[START OF Data shown]

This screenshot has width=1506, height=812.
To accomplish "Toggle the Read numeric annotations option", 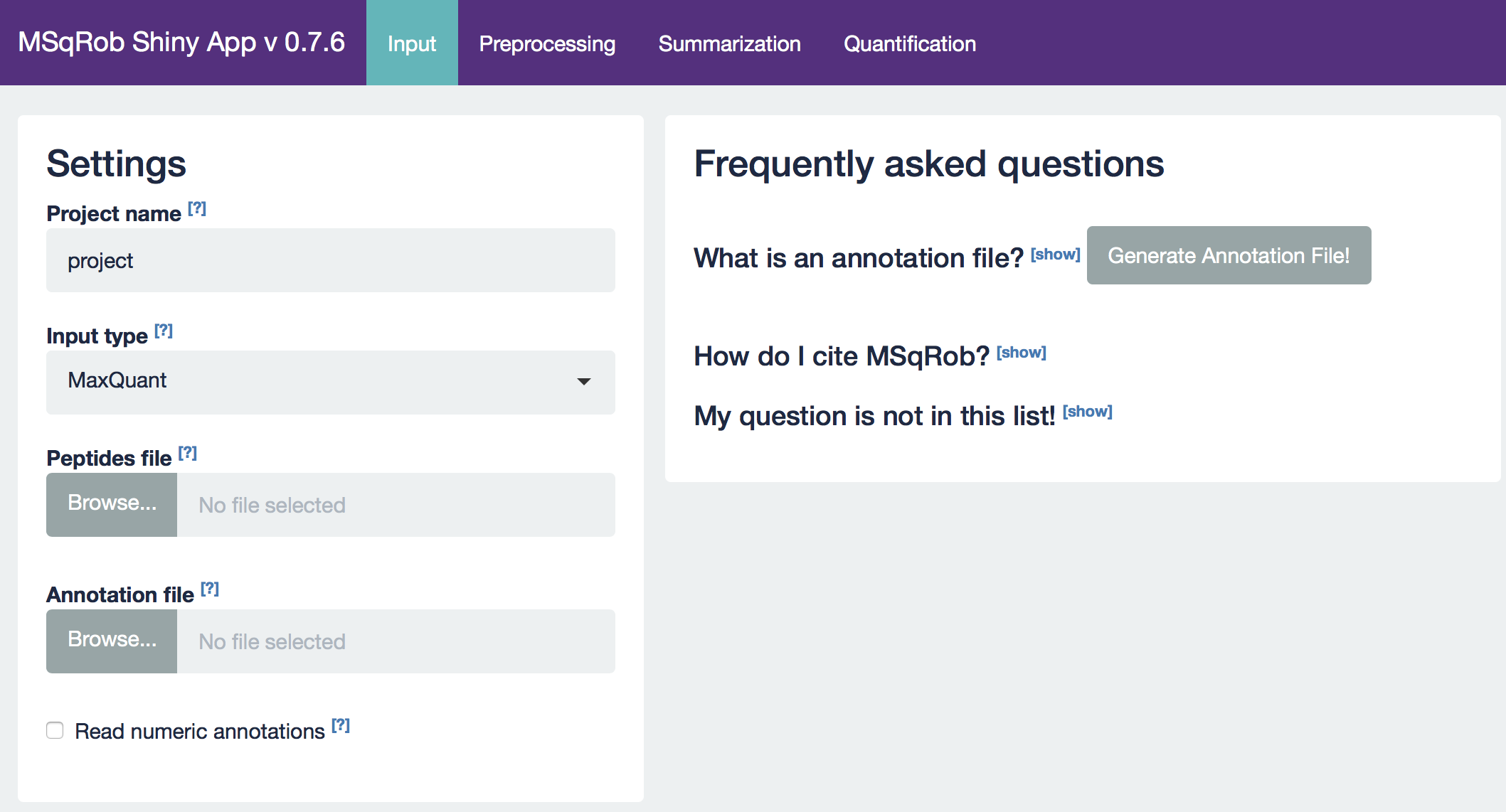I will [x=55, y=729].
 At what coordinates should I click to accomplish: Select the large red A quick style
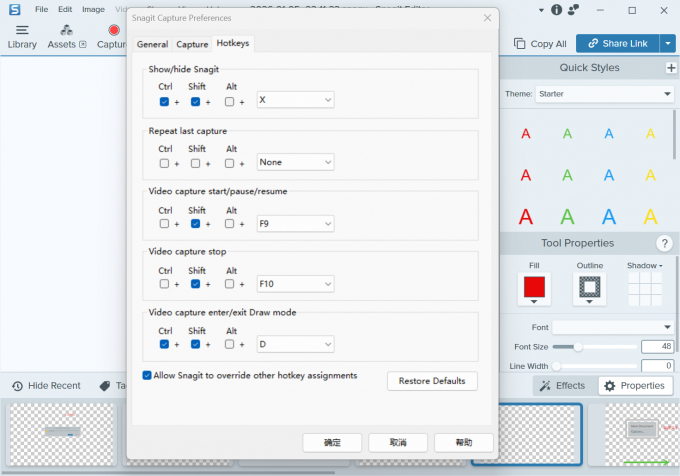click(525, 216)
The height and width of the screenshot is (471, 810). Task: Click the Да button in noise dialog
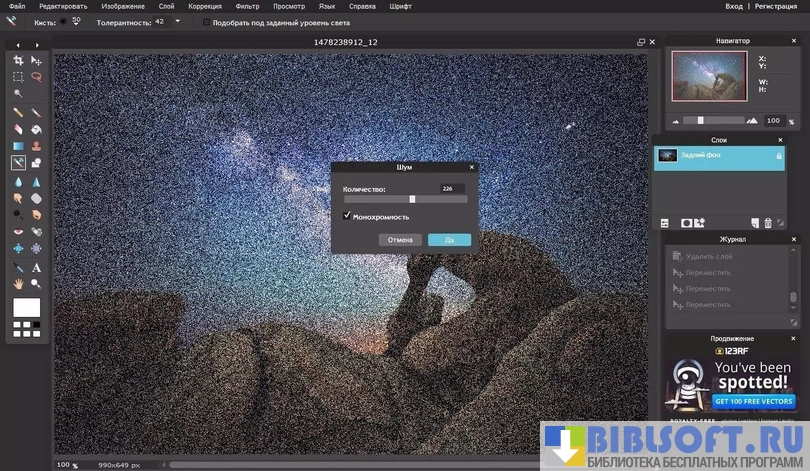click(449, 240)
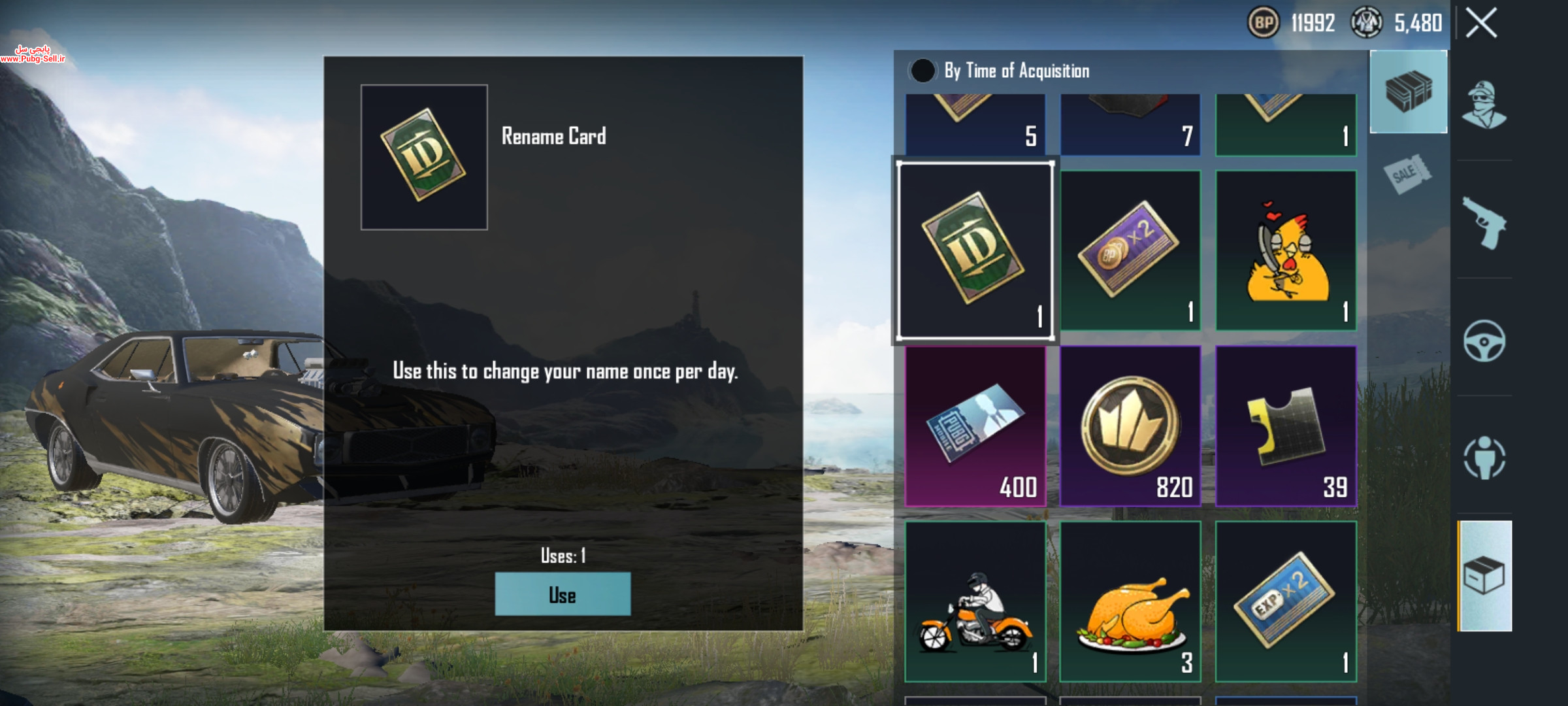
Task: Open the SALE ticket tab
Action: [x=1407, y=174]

[END OF Data shown]

* What you have to do:
Return every line of the listing above that contains the string "width".

* Written response:
This screenshot has width=1506, height=812.
The height and width of the screenshot is (471, 810). Task: Click the Да button in noise dialog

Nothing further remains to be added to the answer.